Self-Indulgent Footnotes
(1) Mahesh was a most brilliant assistant who became a good friend. Outside the ambit of our work together, he led me on many merry adventures in Mumbai, not all of which I can even tell you about. Among the most memorable of them was a day long “unofficial” tour of the lesser-known areas of Mumbai. Before we visited each destination, there was a thorough briefing on how not to get caught being somewhere we shouldn’t be and what to say if we did get caught (which mostly required invoking the idiocy of a lost, pudgy white man being assisted by a savvy local). I’ve lost track of Mahesh now but I miss him very much and think of him often. If you click on the video for footnote 2, you’ll see Mahesh. He’s the handsome man in red.
(2) Here’s an old video of me explaining all of this with youthful enthusiasm. You should see what I look like now. Or maybe you shouldn’t.
(3) Here’s a slightly more formal account of our work in Mumbai.
(4) I haven’t been back to Kala Nagar since 2012 but I understand that there have been some major changes at this site. Easy to look up.
(5) It might catch your attention that there’s only one set of traces here. Full disclosure is that my own sensors were essentially flat-lined for the entire experience. We ruled out the hypothesis that I was dead and our conjecture was that the events of the night before (with Mahesh and some interesting Indian whiskey) had perhaps left me a bit dehydrated.

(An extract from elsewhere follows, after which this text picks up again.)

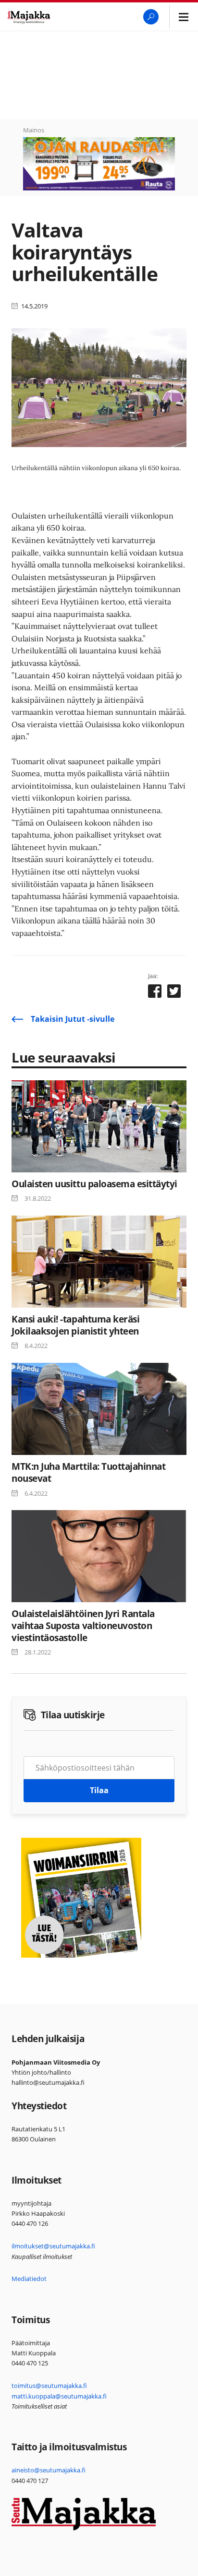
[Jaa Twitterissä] (174, 993)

(6) Things go up and then they go down again. And then up. This seems like a set of results that might describe the outcome of every experiment I’ve ever been a part of.
(7) I actually tried to do this recently in a submission to a peer-reviewed journal. It didn’t end that well.
(8) I measured this all the time during my visit to Mumbai. Using cheap consumer-grade apps on my cellphone, readings were often well over 100 dB and sometimes as high as 120 dB (think of standing beside a running chainsaw with no ear protection).
(9) If you haven’t been reading along, you’ll need to go back to my previous post to understand this ville and cité business (or for a real treat, go to the source and read Richard Sennett’s recent books).
What I’m reading
It’s been a bit of hairy week for me again this week, so my serious work reading has been minimal. But I am reading a great novel.
Heather O’Neill (2022) When We Lost Our Heads. I’m only about halfway through but this book is seriously immersive. I think back to when I was a teenager. I’d get so lost in books that I’d lose track of my surroundings. I’d take my nose out of whatever I was reading and notice that the sun had set, the dog was starving, everyone in my house had disappeared and I had no idea what had happened nor how much time had elapsed. So far the book is sad, strange, captures the mentality of young girls (rather odd young girls albeit) and is filled with arresting images and metaphors that halt me in my tracks. I know that’s a lame review but, like I said, I’m not done yet.
What I’m eating
It hasn’t been a super-adventurous eating week for me but last weekend my beloved and I splashed out for some higher-level takeout food. My own choice was a cappelletti stuffed with goat cheese and accompanied by bay scallops and shrimp as big as my head, all wrapped in the most amazing rosé vodka sauce. I’m drooling even as I describe this. I ate half and had the other half the next day.